When I told her so, she laughed. “Working with the family members has never been my strong point. I frequently find them to be a necessary evil. They are emotional and often negatively impact a patient’s progress with their own way of dealing with their situation. Your situation is unique, to say the least. I have to admit I’m intrigued.”
“You and everyone else it seems,” I said dryly, recalling the throng of reporters on my lawn.
I thanked her and returned to Greg’s room. He was sitting on the couch, staring intently at the journal.
He looked up when I came in. “Who’s Karen?”

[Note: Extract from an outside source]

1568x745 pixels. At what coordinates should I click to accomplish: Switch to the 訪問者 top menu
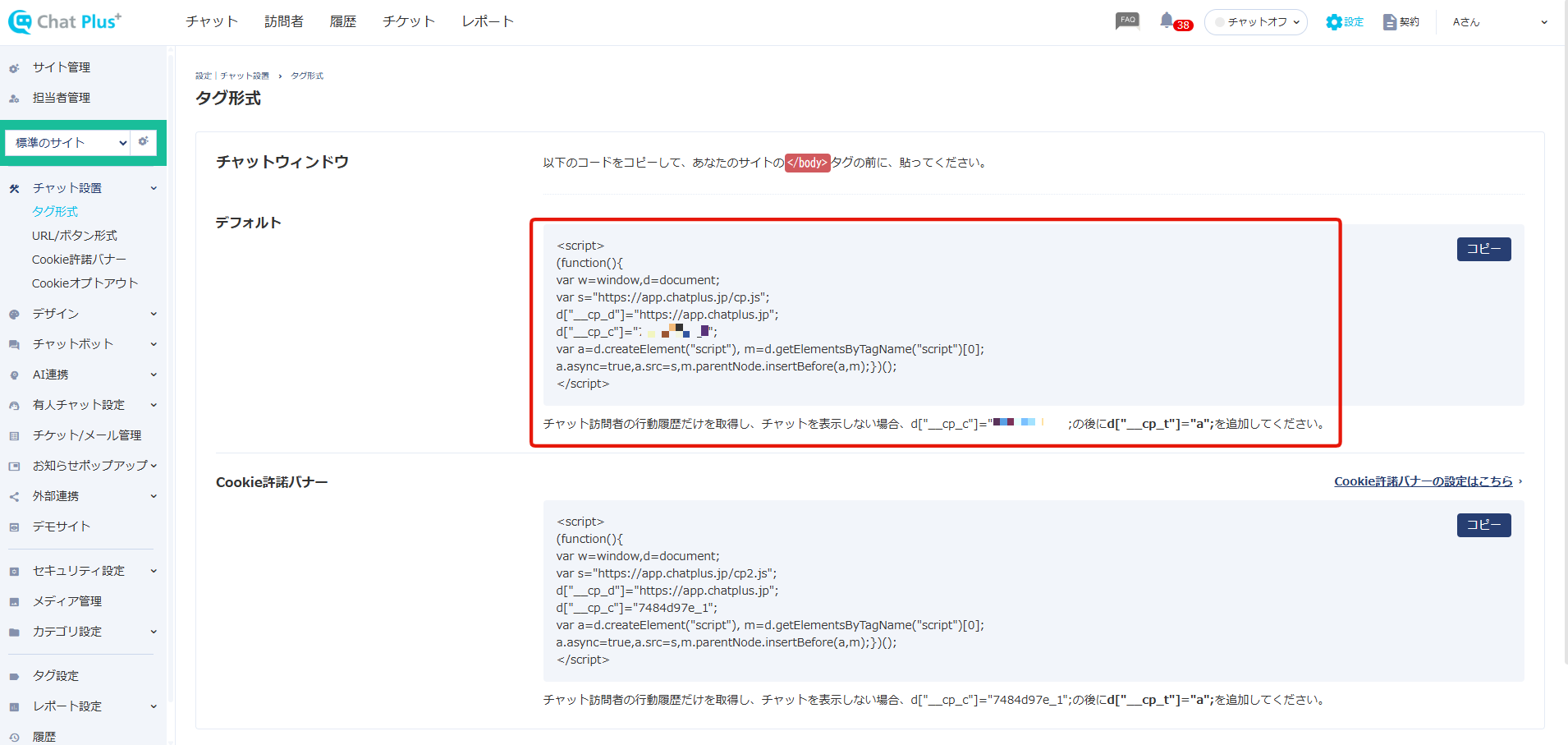coord(284,22)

I shrugged. “I don’t know.” Fuck it. “I think you had an affair, Greg. Before the accident. I think Karen was your mistress. I don’t have any proof other than that note.”
He was quiet for a long time, lost in thought, searching for the memory. We were supposed to talk chronologically, and we had gotten up to Hannah’s first year. I had gingerly avoided the subject of Drew. I was delaying the hard parts—the affair, the memorial service, the divorce, my new life. But we couldn’t avoid them forever.
“The year before you disappeared, you were very withdrawn. Very… almost angry with me. I never knew why.” I retold Rochester in detail: the empty hotel room, the Thai restaurant. I told him about San Diego, the Grand Del Mar, the golf tee, and the fake business trips. He stared at the note, Call Karen at Omni S.D, tracing the letters with his finger, over and over again.
“Karen Caughee,” he said finally. “That’s her name.” Then he whispered, “Pronounced like coffee, the drink.”
I hadn’t known I was holding my breath until I expelled it, bursting out of me, relief and regret at once.
When he met my eyes, his were dry, but I’d never seen him look so sad. “She was my lover.”
Chapter 37
When I picked up the Hunterdon County Times on Monday, I wasn’t expecting to see my face on the front page. Then again, there was so little news in Clinton, that I supposed had I thought about it, of course, my story would be front page when it finally ran.